Ross, North Dakota
From Mw
Ross is located at
The oldest communities in the United States of Muslims are not on either the east coast or the west coast. They are in the Heartland of America. One is in Ross, North Dakota; while the second is in Cedar Falls, Iowa. Both were built in the 1800s.
Each community built their mosques within months of each other. However the Ross mosque was abandoned during the dust bowl years of the Great Depression.
Ross however still has the oldest cemetary in the United States with carved gravestones with Arabic writing marking the grave sites of some of the founders of this historical marker in American history.
Cedar Falls, Iowa's mosque however has followed another path. It has recently been refurbished by its congregational members & maintained as a historical bench mark in the Iowa & US Muslim history.
Both mosques illustrate aspects of Muslim American life in the earlier periods of immigrant settlement, as towns grew & faded; so did their faith based institutions.
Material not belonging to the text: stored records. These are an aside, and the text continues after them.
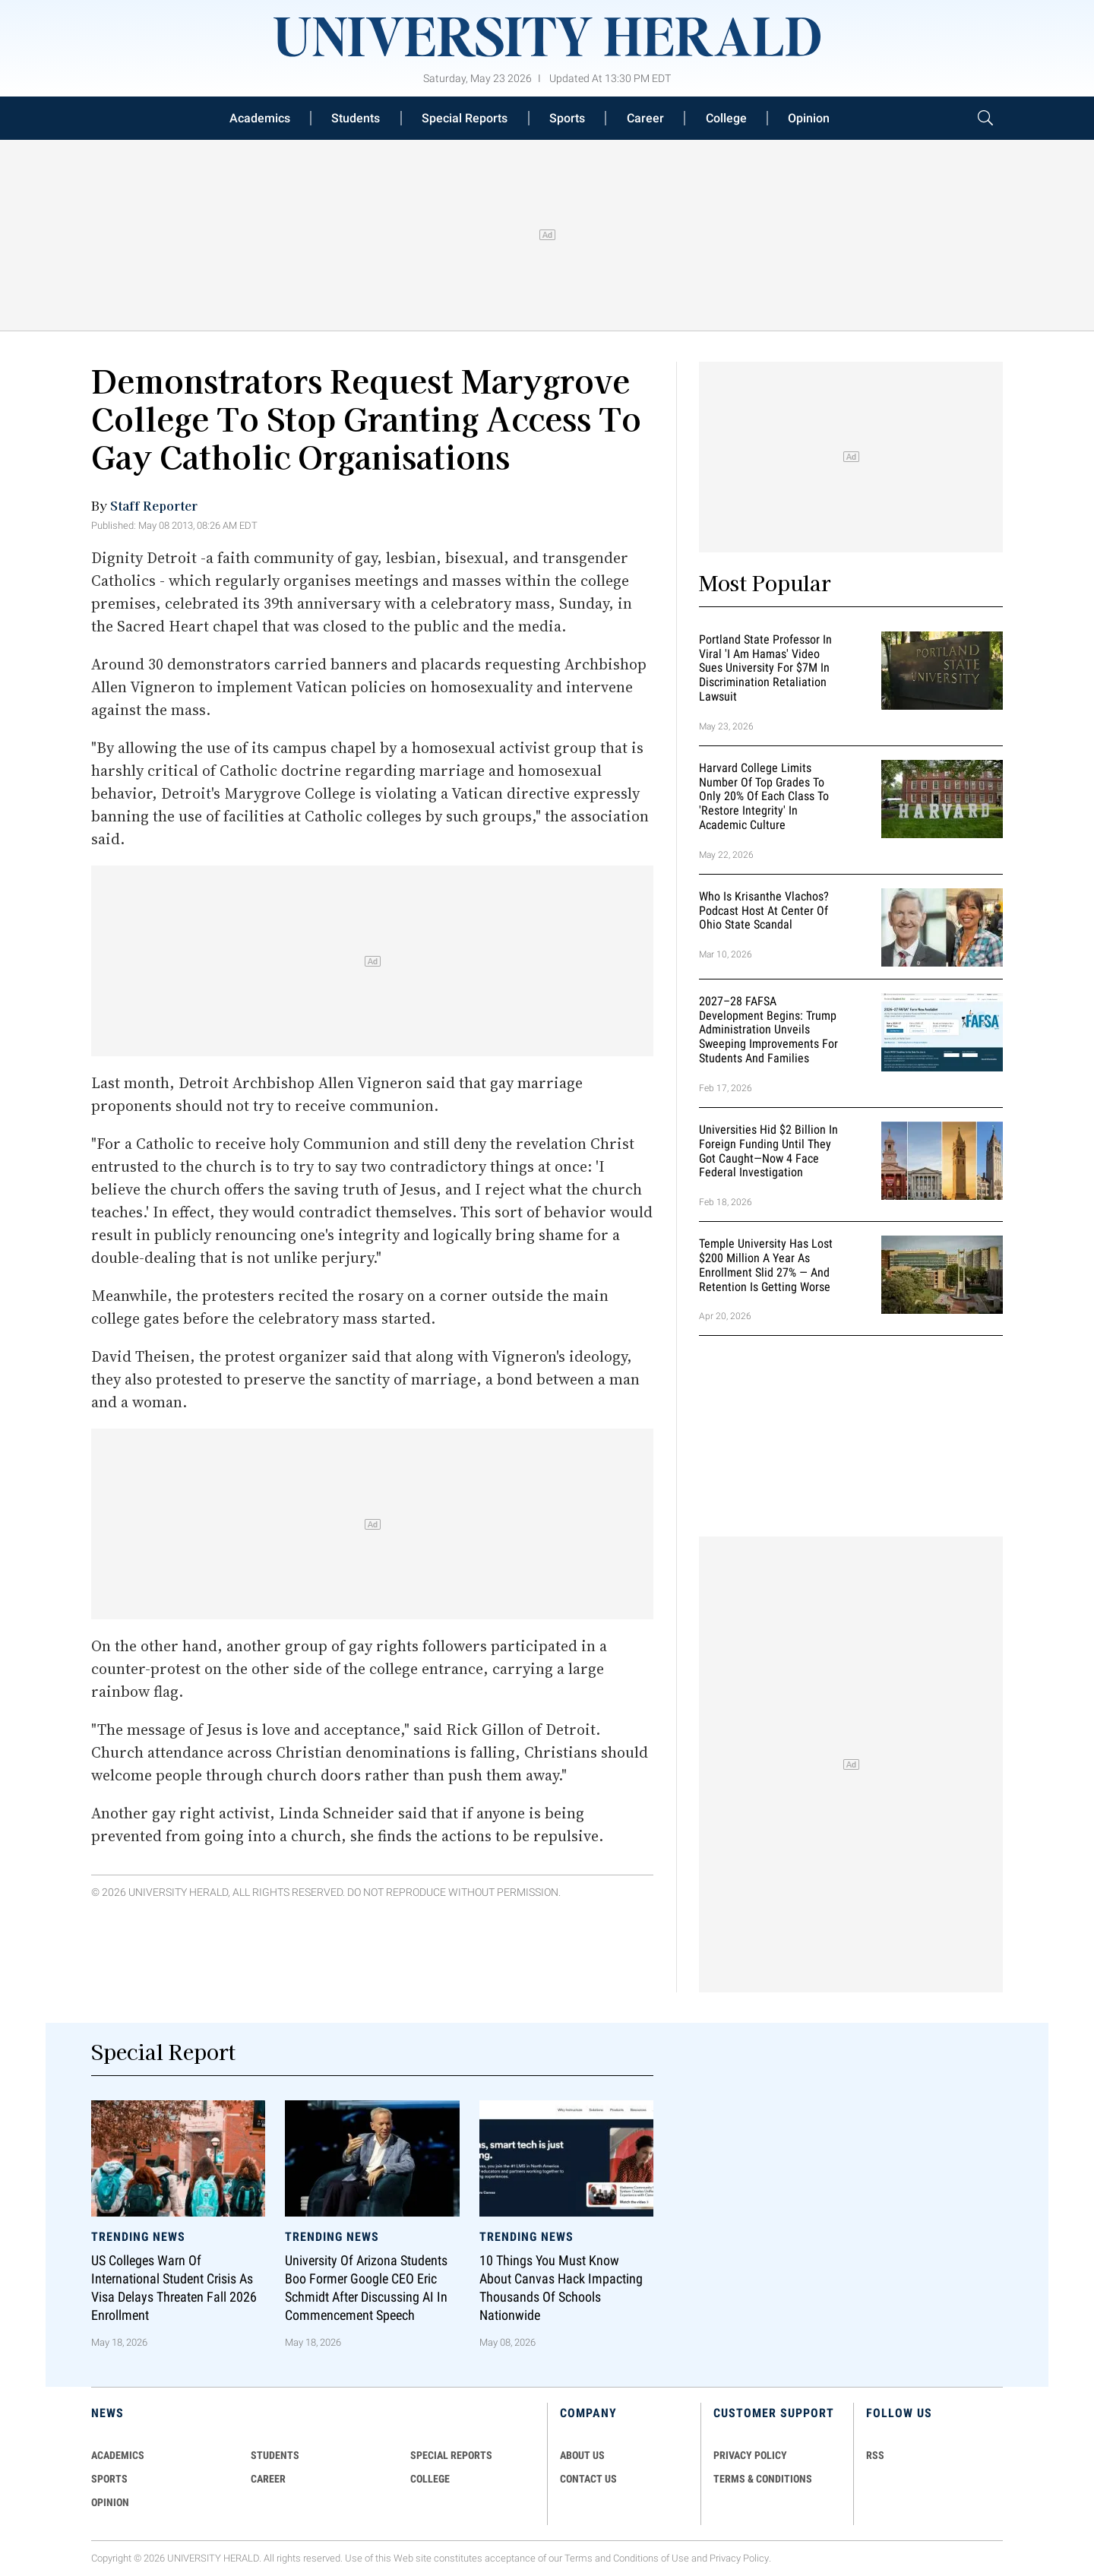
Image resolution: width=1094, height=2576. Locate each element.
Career (645, 118)
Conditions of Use (651, 2558)
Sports (567, 118)
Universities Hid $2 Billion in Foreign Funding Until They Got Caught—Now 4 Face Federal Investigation (768, 1150)
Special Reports (464, 118)
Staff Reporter (154, 505)
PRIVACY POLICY (750, 2455)
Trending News (138, 2236)
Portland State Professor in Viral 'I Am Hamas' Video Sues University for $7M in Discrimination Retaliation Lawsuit (765, 668)
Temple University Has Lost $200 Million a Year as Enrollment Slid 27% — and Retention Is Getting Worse (766, 1264)
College (726, 118)
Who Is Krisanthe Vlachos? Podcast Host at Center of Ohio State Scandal (764, 910)
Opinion (809, 118)
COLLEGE (430, 2479)
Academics (259, 118)
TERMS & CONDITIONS (762, 2479)
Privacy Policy (739, 2558)
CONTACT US (588, 2479)
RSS (875, 2455)
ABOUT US (582, 2455)
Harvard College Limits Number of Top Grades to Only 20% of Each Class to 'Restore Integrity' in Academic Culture (764, 796)
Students (355, 118)
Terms (578, 2558)
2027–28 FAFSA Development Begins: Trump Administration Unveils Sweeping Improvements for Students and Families (768, 1029)
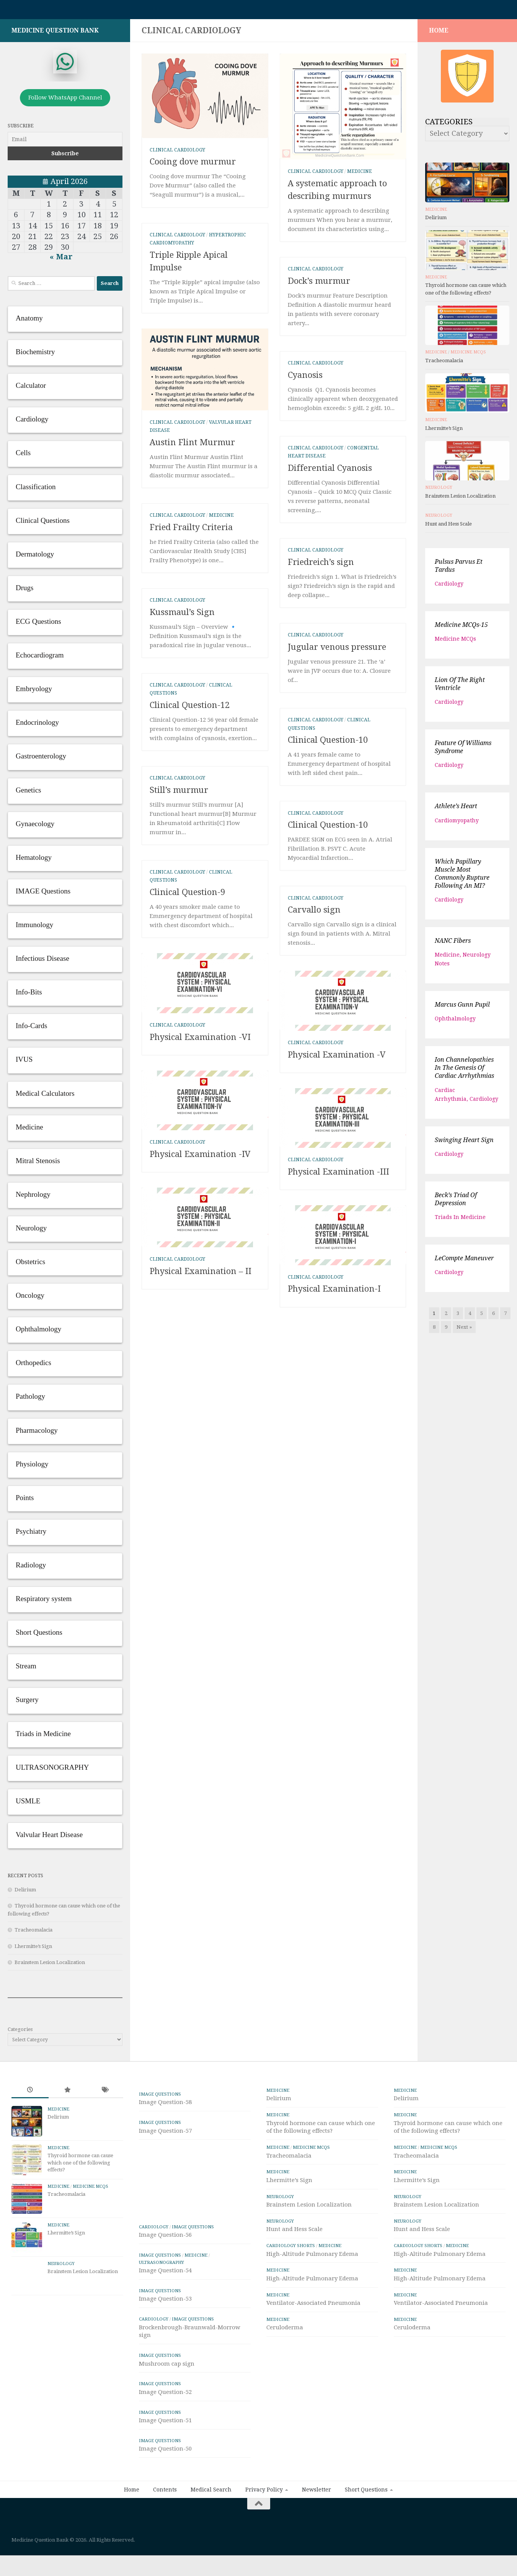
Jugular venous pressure (337, 651)
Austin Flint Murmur (192, 446)
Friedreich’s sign (321, 566)
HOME (439, 34)
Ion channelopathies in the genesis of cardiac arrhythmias (464, 1071)
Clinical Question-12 (190, 709)
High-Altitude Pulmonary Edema (312, 2257)
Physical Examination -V (337, 1125)
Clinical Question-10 (328, 744)
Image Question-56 (165, 2274)
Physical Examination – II (200, 1475)
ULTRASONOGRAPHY (161, 2301)
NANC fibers (453, 944)
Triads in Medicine (460, 1221)
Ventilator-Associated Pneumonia (313, 2306)
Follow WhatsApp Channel (65, 101)
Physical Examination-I (334, 1492)
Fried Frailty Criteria (191, 531)
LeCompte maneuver (464, 1262)
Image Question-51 (165, 2459)
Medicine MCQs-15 (461, 628)
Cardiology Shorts (290, 2249)
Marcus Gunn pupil (462, 1008)
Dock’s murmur (319, 285)
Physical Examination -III (338, 1308)
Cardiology (449, 587)
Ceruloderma (284, 2331)
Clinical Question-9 (187, 896)
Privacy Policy (264, 2529)
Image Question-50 (165, 2488)
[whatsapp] (65, 65)
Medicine (359, 175)
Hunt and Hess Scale (448, 527)
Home (131, 2529)
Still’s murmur (179, 794)
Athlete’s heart (456, 810)
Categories (20, 2033)
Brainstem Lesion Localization (50, 1966)
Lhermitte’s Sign (33, 1950)
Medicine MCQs (468, 355)
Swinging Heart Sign (464, 1143)
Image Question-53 (165, 2338)
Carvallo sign (314, 913)
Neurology (438, 491)
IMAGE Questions (160, 2098)
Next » (464, 1331)
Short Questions (366, 2529)
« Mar (61, 260)
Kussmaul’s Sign (182, 616)
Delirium (25, 1893)
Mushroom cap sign (166, 2403)
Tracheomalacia (33, 1933)
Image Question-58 (165, 2105)
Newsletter (316, 2529)
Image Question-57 (165, 2134)
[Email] (65, 143)
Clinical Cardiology (177, 153)
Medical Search (211, 2529)
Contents (165, 2529)
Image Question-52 (165, 2431)
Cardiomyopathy (457, 824)
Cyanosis (306, 379)
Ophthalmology (455, 1022)
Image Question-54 (165, 2309)
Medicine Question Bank (55, 34)
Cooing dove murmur (193, 165)
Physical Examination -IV (200, 1291)
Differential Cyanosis (330, 472)
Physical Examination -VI (200, 1107)
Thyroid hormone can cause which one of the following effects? (80, 2166)
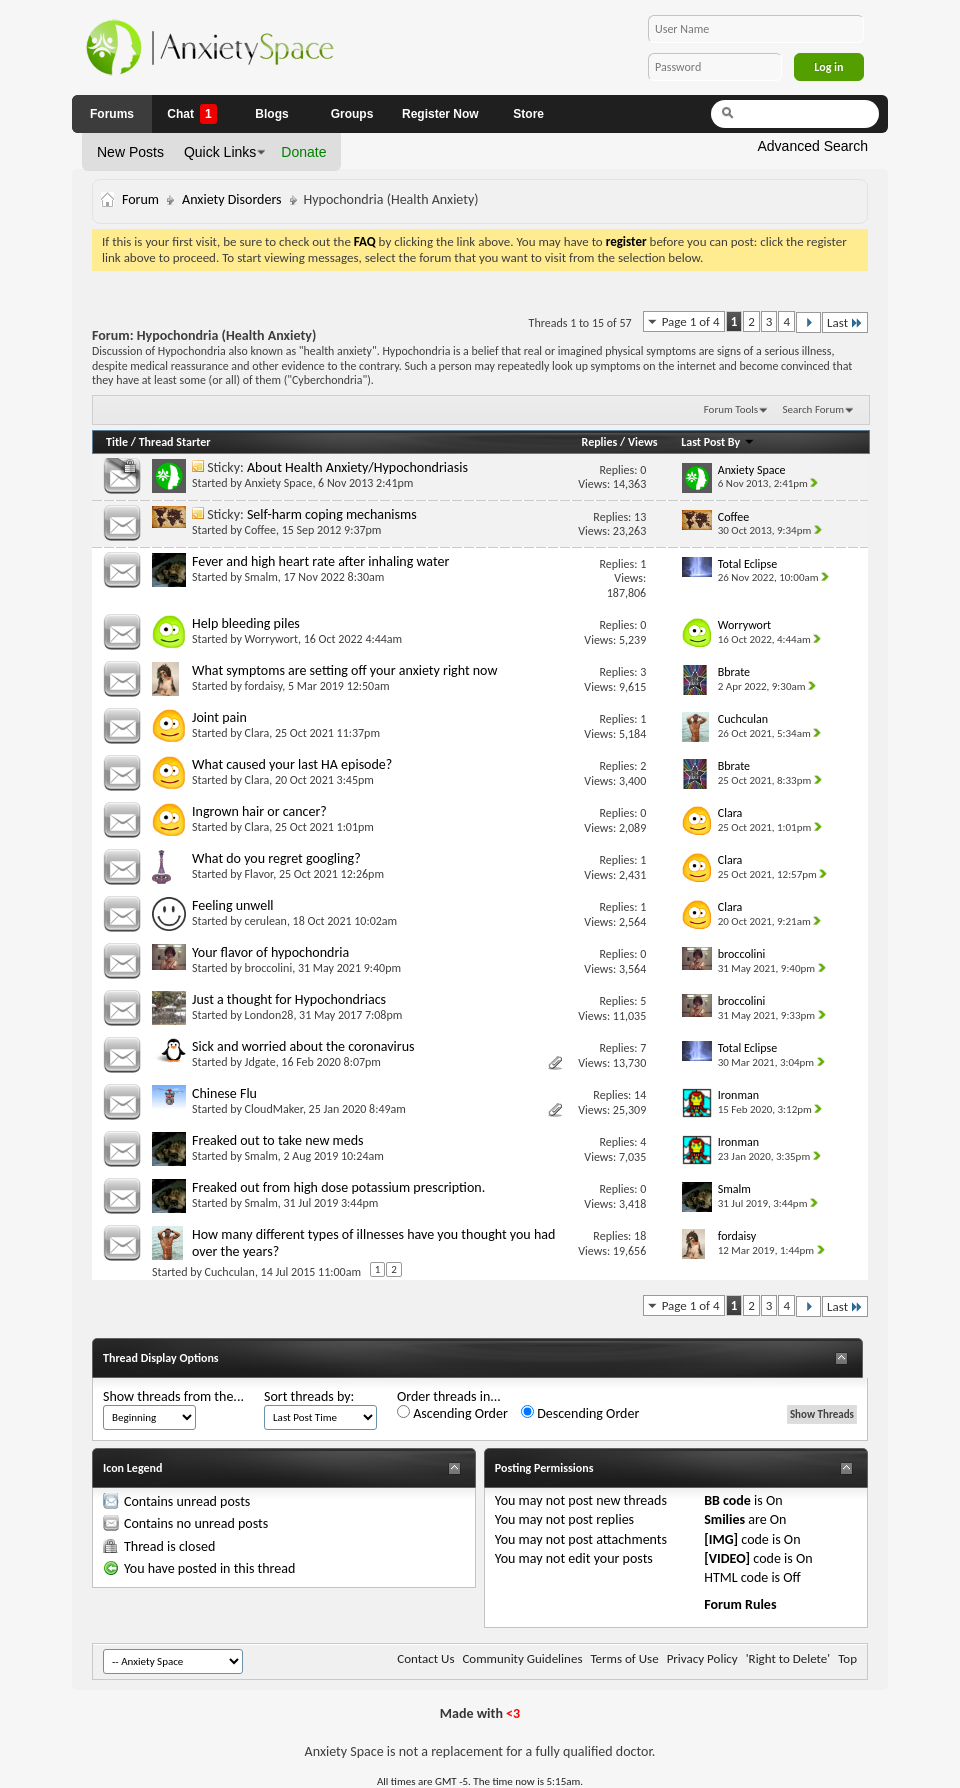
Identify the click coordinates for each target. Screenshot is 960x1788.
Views (643, 442)
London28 (269, 1015)
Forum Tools (731, 409)
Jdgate (260, 1062)
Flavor (259, 874)
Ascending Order (452, 1413)
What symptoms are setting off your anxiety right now (344, 670)
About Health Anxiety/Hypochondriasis (357, 467)
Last (845, 322)
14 (640, 1095)
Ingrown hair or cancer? (259, 811)
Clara (257, 733)
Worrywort (271, 639)
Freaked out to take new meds (278, 1140)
Ross' building site is still able to be visited, as it now has a plaque & small building marking its history.
These two communities owe part of their founding to the wave of Lebanese & Syrian immigrants who came to the United States during the fall of the Ottoman empire.
It is difficult to track the number of Muslims who migrated to the US from the Ottoman empire, due in part to the fact that both Muslims & Christians migrated from that region at the same time; and secondly the US Census bureau did not track religious affiliation.
Many more ethnic Muslims from the former Ottoman empire more than likely immigrated at the same time. These would have included Albanians, Bosnians, Turks, Palestinians, & any other group formerly under Ottoman rule.
In other parts of the United States, Muslim history can be traced back even further. In New York state early records speak of a Muslim fur-trader who came from Egypt & settled in the New York wilderness as a fur-trader.
In Arizona there is a historical marker marking the contributions of "Ali" who had served in the US Calvary while it experimented with the use of camals as a means of transport through the deserts of the southwest.
In the South, there are journals of early Muslim slaves who wrote of their experiences back in Africa, their capture & subsequent transport to America by slavers.
All these are glimpses in the lives of just a few of the thousands of Muslims who have contributed to the history of America.